Apocalypse? with Rev. Louis Tillman, pt. 2

Rev. Louis Tillman is an outstanding young leader in America today. He currently pastors the oldest African American Lutheran Church in North America and serves all over the mid-Atlantic as pastor, military chaplain, counselor and medical relief provider. In this episode we discuss how his 30+ community garden projects have been transformative both in and out of the church.

Ideas discussed
  • How has community gardening been transformative?
  • Tell us about working with recently-released incarcerated people

Key quotes
(On ecojustice)... These issues affect us more than other people.

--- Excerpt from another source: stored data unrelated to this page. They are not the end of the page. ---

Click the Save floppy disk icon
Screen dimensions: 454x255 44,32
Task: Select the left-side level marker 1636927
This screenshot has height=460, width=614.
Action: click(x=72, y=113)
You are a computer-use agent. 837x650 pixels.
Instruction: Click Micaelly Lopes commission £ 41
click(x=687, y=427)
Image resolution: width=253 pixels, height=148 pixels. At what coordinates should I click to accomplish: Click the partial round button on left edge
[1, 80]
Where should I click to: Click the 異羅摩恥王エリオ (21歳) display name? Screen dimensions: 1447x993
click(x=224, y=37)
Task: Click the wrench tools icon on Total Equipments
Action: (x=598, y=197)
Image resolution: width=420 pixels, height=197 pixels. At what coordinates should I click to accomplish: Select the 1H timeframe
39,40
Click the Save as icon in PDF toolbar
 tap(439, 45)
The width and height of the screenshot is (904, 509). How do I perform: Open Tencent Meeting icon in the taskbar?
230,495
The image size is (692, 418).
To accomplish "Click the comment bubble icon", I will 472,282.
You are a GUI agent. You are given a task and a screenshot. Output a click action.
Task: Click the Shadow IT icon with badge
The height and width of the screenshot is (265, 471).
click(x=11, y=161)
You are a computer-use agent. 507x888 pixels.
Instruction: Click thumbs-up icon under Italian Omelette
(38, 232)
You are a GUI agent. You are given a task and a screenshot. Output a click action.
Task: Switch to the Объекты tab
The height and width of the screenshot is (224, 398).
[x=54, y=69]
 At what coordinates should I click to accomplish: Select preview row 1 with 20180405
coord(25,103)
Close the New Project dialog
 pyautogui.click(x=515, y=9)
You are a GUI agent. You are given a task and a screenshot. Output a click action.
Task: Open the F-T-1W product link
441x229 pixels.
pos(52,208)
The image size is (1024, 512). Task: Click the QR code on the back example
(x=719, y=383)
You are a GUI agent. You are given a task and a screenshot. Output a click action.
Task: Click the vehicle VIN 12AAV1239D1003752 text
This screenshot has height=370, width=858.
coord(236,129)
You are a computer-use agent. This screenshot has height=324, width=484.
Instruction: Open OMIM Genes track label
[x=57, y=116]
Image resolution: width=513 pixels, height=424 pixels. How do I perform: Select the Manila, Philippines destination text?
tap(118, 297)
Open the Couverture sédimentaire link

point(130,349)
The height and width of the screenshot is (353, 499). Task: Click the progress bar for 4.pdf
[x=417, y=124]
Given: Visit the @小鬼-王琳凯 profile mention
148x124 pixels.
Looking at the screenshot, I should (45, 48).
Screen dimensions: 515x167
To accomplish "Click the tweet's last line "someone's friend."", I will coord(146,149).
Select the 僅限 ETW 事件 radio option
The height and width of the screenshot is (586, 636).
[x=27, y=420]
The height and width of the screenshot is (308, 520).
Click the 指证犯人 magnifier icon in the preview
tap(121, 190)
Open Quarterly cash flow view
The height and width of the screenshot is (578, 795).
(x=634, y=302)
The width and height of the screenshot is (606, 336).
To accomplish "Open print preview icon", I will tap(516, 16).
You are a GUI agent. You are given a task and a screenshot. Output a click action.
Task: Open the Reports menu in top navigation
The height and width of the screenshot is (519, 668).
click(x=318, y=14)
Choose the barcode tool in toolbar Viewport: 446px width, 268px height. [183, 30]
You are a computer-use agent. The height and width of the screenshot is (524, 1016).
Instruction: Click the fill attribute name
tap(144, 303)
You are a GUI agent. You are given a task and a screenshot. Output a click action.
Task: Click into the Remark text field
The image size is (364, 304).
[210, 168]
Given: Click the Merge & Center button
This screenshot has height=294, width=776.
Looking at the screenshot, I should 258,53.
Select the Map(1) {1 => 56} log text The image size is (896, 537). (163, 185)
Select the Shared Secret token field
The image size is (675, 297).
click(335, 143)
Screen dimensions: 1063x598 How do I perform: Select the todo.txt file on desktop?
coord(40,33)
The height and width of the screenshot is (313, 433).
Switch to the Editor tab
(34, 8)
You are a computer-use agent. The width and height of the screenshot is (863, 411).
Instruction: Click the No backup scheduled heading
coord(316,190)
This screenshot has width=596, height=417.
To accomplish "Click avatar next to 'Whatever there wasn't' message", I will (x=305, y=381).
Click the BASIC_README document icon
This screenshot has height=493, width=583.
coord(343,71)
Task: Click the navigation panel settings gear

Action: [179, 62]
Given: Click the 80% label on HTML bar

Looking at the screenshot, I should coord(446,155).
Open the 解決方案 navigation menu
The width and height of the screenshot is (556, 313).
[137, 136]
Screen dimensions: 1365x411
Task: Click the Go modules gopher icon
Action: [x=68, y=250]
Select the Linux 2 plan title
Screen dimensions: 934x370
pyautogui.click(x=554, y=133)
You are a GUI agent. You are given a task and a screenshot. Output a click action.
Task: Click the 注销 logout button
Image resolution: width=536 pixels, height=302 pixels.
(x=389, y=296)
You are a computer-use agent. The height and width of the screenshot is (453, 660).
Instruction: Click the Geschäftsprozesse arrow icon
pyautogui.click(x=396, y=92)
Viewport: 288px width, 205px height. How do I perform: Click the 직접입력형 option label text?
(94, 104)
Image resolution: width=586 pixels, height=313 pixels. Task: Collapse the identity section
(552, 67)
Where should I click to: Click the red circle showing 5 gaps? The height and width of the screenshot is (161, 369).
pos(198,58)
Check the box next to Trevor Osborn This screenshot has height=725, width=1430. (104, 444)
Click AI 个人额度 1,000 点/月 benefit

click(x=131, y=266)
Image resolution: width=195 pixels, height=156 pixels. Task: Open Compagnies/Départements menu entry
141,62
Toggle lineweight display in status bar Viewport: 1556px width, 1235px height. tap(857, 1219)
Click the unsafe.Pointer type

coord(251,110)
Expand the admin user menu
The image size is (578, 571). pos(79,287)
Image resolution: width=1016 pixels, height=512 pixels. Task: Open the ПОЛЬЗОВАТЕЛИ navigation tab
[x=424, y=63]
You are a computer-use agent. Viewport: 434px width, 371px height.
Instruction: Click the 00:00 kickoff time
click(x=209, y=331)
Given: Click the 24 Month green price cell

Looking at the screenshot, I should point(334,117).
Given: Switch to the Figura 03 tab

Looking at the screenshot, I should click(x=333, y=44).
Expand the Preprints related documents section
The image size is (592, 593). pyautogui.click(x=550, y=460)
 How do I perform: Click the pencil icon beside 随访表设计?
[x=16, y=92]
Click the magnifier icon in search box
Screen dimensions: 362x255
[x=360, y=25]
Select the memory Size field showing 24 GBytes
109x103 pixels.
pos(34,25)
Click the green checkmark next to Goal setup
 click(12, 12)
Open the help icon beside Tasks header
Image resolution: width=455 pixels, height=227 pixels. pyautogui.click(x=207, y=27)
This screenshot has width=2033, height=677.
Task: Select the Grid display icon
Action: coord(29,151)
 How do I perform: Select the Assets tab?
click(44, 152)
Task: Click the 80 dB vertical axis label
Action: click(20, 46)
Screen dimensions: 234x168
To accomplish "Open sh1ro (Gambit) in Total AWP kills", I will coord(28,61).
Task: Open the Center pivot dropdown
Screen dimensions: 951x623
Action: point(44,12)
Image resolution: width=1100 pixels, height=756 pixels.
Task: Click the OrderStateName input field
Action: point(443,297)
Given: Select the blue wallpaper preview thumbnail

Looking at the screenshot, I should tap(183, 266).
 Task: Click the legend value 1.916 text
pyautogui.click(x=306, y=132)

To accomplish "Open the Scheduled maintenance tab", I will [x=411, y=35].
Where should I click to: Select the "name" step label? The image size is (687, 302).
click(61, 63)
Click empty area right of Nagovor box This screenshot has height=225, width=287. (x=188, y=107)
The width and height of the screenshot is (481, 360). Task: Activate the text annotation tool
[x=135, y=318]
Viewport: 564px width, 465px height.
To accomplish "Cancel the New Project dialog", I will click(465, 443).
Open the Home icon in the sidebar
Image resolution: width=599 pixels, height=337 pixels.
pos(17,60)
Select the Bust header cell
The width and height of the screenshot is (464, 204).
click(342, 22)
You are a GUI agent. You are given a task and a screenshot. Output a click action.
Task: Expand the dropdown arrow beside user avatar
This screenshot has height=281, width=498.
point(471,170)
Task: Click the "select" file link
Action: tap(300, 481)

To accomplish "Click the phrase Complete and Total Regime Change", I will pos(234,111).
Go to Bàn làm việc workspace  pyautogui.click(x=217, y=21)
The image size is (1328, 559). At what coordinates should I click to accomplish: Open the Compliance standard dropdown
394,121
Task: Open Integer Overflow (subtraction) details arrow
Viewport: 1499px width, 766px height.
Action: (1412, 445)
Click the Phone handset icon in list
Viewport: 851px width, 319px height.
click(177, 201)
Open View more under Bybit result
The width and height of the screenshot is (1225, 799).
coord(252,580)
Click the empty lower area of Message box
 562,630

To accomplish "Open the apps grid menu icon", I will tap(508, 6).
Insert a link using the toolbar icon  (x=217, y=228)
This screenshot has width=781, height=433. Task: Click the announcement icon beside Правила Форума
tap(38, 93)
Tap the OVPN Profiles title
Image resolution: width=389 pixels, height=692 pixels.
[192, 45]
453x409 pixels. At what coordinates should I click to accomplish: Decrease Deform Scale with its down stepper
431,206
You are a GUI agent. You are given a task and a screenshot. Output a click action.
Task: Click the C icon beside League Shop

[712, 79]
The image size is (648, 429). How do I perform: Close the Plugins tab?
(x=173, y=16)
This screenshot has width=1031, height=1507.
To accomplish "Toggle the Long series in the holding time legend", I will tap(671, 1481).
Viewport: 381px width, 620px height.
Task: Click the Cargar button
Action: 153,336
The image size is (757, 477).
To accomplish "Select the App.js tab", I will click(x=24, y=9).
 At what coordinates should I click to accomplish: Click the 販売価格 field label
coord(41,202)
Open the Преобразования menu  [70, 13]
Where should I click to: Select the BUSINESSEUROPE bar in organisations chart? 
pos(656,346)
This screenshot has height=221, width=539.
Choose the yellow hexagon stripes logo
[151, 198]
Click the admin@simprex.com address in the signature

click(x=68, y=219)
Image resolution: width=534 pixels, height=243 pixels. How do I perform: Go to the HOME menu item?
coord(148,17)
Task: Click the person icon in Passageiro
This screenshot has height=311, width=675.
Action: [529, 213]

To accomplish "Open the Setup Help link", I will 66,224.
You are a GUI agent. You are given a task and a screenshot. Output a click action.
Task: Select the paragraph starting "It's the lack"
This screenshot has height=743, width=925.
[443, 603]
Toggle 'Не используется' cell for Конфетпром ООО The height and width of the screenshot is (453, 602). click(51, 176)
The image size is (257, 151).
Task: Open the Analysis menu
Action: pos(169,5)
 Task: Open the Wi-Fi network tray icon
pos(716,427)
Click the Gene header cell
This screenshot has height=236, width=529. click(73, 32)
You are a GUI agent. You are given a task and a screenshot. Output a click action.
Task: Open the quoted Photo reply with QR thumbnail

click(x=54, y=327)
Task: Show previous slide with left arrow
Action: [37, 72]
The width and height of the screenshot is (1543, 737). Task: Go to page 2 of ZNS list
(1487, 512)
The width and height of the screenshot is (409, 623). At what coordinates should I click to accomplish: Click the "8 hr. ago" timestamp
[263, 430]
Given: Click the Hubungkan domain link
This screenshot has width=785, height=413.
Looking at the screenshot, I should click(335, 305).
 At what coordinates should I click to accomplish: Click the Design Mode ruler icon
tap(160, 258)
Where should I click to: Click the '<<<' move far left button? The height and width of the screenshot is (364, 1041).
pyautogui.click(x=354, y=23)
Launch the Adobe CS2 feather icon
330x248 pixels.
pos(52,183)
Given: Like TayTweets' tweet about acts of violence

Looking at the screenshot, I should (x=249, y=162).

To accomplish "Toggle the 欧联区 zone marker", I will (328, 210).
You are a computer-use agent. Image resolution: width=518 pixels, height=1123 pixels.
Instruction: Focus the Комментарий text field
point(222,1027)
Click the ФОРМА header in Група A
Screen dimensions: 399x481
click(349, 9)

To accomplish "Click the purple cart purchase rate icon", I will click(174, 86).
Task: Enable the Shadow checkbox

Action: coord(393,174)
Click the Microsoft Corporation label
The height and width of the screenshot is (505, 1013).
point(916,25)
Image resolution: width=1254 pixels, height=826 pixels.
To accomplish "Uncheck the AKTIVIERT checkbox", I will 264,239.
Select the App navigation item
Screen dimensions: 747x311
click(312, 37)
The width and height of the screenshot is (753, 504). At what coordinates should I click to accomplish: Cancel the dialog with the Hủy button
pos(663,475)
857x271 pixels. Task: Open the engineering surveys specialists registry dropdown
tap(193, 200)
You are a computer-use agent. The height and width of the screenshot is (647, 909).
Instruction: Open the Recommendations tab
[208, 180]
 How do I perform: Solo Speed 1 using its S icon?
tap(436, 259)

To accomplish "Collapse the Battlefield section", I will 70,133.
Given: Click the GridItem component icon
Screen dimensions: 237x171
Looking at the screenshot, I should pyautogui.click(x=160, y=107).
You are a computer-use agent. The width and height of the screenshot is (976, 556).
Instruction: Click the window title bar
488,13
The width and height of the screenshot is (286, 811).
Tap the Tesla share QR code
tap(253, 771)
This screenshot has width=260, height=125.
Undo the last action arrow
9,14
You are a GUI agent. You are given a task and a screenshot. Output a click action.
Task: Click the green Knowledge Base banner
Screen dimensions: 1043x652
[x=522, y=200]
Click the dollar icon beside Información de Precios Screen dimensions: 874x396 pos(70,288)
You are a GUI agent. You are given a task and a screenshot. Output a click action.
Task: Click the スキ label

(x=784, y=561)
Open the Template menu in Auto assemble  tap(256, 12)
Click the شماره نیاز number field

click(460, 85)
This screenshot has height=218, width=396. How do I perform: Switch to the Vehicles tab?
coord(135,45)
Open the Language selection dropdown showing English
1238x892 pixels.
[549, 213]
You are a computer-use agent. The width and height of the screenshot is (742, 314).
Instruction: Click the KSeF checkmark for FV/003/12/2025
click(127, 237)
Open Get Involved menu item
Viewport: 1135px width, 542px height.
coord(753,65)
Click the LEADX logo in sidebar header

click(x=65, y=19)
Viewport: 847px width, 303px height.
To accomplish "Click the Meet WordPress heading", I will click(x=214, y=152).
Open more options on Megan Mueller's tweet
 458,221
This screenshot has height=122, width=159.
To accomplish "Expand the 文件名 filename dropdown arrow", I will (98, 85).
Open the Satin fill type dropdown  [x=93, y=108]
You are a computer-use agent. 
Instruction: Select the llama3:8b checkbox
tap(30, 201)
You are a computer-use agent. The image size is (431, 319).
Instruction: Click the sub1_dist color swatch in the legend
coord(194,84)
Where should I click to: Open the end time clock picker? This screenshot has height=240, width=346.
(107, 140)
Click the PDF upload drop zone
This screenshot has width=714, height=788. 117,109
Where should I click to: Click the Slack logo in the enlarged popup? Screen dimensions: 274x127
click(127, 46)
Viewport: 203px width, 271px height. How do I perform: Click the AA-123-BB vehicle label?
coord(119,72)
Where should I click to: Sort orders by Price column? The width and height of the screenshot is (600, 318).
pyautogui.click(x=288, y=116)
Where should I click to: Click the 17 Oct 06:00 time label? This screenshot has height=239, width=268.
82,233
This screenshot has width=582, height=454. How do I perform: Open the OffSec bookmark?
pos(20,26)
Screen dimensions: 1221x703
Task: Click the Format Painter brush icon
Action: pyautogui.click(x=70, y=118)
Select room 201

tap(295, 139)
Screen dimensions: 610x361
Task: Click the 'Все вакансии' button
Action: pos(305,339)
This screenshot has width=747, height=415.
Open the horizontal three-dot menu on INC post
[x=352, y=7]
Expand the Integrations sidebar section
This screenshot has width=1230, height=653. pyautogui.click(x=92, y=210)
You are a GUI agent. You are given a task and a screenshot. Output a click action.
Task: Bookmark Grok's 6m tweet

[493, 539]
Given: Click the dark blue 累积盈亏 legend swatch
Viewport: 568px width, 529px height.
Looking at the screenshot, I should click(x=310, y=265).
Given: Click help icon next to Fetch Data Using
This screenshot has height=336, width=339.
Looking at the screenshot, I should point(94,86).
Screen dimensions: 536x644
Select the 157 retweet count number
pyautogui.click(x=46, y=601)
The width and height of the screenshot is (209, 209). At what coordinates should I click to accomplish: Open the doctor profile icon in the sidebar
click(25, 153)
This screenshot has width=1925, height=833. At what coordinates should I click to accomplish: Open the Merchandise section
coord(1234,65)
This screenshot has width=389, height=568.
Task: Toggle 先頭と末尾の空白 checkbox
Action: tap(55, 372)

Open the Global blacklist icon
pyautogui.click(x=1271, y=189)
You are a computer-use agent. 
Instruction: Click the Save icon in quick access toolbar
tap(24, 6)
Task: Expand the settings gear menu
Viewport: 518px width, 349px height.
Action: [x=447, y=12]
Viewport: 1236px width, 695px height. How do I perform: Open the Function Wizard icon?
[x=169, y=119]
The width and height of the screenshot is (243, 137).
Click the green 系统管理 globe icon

It took a while for church folk to get the therapeutic value of gardening.

They wanted to build fences.

You want to have the trust of your community.

Whatever the penitentiary wants to say, whatever the legal system wants to say, whatever society wants to say, we are still strong, beautiful and gifted children of God, who happen to be Black.
The gardens gave them a deeper feeling, a deeper presence of God.

But, yes -- it's definitely therapeutic. These are just individuals who wanted to contribute to God's creation. They learned skills and the effects of those skills and they were able to see what God could do, and has done, in their lives.

(The church) realized, "this isn't for us, this is for a greater purpose: the common good." 

What does it mean to be a steward? 

Success is doing it for a greater purpose. 

This episode is hosted by Chris Searles, exec. editor, AllCreation.org.